_Your task:_ Repeat word for word, please, only the lines from the one that includes "кинотеатр (634, 841)" through the final line of the data.

_Records for processing:_
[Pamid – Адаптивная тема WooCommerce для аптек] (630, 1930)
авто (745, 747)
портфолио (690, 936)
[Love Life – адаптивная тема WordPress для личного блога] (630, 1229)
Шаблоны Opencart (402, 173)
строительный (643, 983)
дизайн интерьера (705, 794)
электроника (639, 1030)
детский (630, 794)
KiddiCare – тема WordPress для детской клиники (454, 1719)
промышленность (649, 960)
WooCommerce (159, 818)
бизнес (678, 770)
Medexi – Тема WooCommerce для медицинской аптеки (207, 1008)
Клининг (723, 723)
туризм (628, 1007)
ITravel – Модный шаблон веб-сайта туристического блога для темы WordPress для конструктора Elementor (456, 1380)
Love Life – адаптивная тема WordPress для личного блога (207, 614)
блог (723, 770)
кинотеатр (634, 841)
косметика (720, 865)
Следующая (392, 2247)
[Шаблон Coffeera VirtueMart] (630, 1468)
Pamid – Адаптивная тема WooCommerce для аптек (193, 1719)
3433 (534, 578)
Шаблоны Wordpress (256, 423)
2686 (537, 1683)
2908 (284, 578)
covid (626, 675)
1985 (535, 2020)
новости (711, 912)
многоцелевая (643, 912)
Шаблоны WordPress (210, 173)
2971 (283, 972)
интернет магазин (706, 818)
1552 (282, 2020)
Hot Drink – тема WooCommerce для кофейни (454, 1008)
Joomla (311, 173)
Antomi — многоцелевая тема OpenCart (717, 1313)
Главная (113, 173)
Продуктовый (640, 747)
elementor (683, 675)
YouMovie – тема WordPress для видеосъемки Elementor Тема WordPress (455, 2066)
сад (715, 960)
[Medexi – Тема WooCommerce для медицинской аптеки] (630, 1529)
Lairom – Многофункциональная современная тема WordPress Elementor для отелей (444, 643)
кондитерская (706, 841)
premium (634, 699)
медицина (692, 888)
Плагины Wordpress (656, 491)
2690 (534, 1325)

_Task solution:_
кинотеатр (634, 841)
косметика (720, 865)
Следующая (392, 2247)
[Шаблон Coffeera VirtueMart] (630, 1468)
Pamid – Адаптивная тема WooCommerce для аптек (193, 1719)
3433 (534, 578)
Шаблоны Wordpress (256, 423)
2686 (537, 1683)
2908 (284, 578)
covid (626, 675)
1985 (535, 2020)
новости (711, 912)
многоцелевая (643, 912)
Шаблоны WordPress (210, 173)
2971 (283, 972)
интернет магазин (706, 818)
1552 (282, 2020)
Hot Drink – тема WooCommerce для кофейни (454, 1008)
Joomla (311, 173)
Antomi — многоцелевая тема OpenCart (717, 1313)
Главная (113, 173)
Продуктовый (640, 747)
elementor (683, 675)
YouMovie – тема WordPress для видеосъемки Elementor Тема WordPress (455, 2066)
сад (715, 960)
[Medexi – Тема WooCommerce для медицинской аптеки] (630, 1529)
Lairom – Многофункциональная современная тема WordPress Elementor для отелей (444, 643)
кондитерская (706, 841)
premium (634, 699)
медицина (692, 888)
Плагины Wordpress (656, 491)
2690 (534, 1325)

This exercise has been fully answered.